After our Last Article on Caitlyn Hamilton's Battle with Crohns Disease we asked her mum Lyndsey for an update on her progress This is what she had to say.....
Thursday 25th April 2019 marked Caitlyn's next step on her journey with Crohns Disease. It has been 15 months since she was diagnosed and to say it has been a tough journey is not even close. This is now the 3rd time of being fed via a nasogastric tube and after this 5 week spell, Caitlyn will have clocked up 6 out of 16 months with her tube in whilst being unable to eat any food at all. The tube, which she has now christened Tallulah is her lifeline during these times and ensures she gets all the nutrients she needs to continue her life as normally as possible.
The process itself is so enduring for Caitlyn; she can't eat which makes undertaking daily life challenging since it's unbelievable how much of our life involves food; I'll meet you for a quick bite, I'll meet you for a coffee, we'll catch up at lunch, you get the idea?

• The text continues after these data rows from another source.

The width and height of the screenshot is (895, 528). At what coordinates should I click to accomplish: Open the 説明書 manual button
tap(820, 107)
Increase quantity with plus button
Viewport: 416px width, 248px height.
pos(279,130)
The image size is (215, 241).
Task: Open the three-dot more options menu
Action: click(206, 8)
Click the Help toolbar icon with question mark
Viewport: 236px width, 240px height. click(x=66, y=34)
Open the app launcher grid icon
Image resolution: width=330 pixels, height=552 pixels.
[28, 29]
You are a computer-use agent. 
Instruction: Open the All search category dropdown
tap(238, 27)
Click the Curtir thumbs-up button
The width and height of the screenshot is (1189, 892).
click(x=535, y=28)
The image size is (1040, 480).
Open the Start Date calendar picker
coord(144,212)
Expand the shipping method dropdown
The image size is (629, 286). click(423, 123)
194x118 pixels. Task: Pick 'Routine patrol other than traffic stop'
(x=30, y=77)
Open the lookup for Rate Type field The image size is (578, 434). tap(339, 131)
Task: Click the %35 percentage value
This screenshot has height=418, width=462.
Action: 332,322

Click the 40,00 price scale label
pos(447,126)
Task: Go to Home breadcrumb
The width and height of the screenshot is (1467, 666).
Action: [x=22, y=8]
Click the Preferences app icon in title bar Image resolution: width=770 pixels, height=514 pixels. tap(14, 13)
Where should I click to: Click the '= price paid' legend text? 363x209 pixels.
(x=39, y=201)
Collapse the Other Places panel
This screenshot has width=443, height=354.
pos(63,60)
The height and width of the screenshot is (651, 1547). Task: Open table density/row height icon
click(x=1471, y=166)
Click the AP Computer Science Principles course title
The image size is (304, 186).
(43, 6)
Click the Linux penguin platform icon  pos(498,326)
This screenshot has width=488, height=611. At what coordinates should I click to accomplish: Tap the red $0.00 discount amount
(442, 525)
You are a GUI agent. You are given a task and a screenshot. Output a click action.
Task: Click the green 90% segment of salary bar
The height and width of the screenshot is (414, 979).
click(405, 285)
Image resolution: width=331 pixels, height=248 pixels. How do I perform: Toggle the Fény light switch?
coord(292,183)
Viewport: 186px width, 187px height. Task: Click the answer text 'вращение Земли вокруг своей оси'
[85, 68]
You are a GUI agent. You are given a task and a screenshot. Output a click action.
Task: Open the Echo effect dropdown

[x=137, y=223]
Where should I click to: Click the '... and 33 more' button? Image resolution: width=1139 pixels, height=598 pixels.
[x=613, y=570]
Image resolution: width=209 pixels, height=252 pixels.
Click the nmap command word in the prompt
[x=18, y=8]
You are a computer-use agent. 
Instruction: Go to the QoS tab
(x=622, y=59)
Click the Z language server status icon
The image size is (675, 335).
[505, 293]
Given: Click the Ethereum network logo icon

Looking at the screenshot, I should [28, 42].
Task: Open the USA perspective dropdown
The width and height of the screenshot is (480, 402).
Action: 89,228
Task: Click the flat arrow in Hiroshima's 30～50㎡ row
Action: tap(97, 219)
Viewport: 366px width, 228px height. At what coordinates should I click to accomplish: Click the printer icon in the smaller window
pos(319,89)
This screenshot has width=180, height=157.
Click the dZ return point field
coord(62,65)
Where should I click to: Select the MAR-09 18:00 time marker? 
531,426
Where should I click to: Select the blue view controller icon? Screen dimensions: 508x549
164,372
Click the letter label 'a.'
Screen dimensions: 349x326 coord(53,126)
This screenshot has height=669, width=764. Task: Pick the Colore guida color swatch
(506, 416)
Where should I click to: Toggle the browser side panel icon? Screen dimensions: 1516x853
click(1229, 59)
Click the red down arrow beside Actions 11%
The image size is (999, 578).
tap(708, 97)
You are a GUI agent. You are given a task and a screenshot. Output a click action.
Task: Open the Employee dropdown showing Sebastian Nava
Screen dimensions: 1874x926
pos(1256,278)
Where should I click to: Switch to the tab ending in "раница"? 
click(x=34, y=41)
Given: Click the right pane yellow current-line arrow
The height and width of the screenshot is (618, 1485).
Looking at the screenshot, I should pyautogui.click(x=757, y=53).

Caitlyn's only exception is 7Up and a drink she previously enjoyed becomes almost medicinal when it's something you associate with your illness. It is also a time when Caitlyn becomes aware that her normally invisible condition becomes visible. Normally people doubt her or question her saying 'you look fine to me' but with the tube in they point and stare.
This time is however, a slightly bigger deal. At the end of this spell, Caitlyn will have major surgery to remove a section of her colon along with a section of her intestine and appendix. The surgery is being performed in an attempt to bring Caitlyn’s condition under control and in the hope that it will allow her a longer spell of wellness than she’s so far managed during the time since her diagnosis. Unfortunately, this is not a cure and not a guarantee of any improvement but it will mean that the section that is damaged, once removed cannot cause her any more harm.
This will see Caitlyn’s sporting activities on hold for a lengthy period until her body has recovered and anyone who knows Caitlyn will know that this will distress her almost as much as the condition and surgery. Caitlyn literally swims and/or plays football 7 days a week. She loves being active and competing either for Lanark ASC or for Lanarkshire Hibs; eat, sleep, exercise repeat is literally her routine.
Unfortunately anyone who knows her, really knows her, also knows that she struggles daily with stamina and is always fighting with her body to try and make it perform. Getting her body to work with her rather than against her since diagnosis, has been a battle in itself. She hopes that having this surgery will improve her energy levels but she is also well aware that it may not. Either way, she’s having this surgery with the same positive approach that she lives her life; she can get through this successfully! And so in late May, Caitlyn is having this surgery and whilst it’s not a cure, she remains positive that it will improve her condition even if all it means is that by removing these sections during her surgery, they can’t hurt her if she doesn’t have them.
Lethargic or not, Crohns or not, Caitlyn’s positive attitude to this surgery can only help her. In all likelihood, this amazing 14 year old girl will spend her 15th birthday in hospital but Caitlyn’s view is that it’s all in a good cause so in reality many could learn from this resilient young lady. As World IBD (Inflammatory Bowel Disease) approaches, Caitlyn continues to show Crohns the red card!
Caitlyn you continue to amaze us all with your inner strength and positivity lets all keep sharing and caring this post to let Caitlyn know we are all behind her.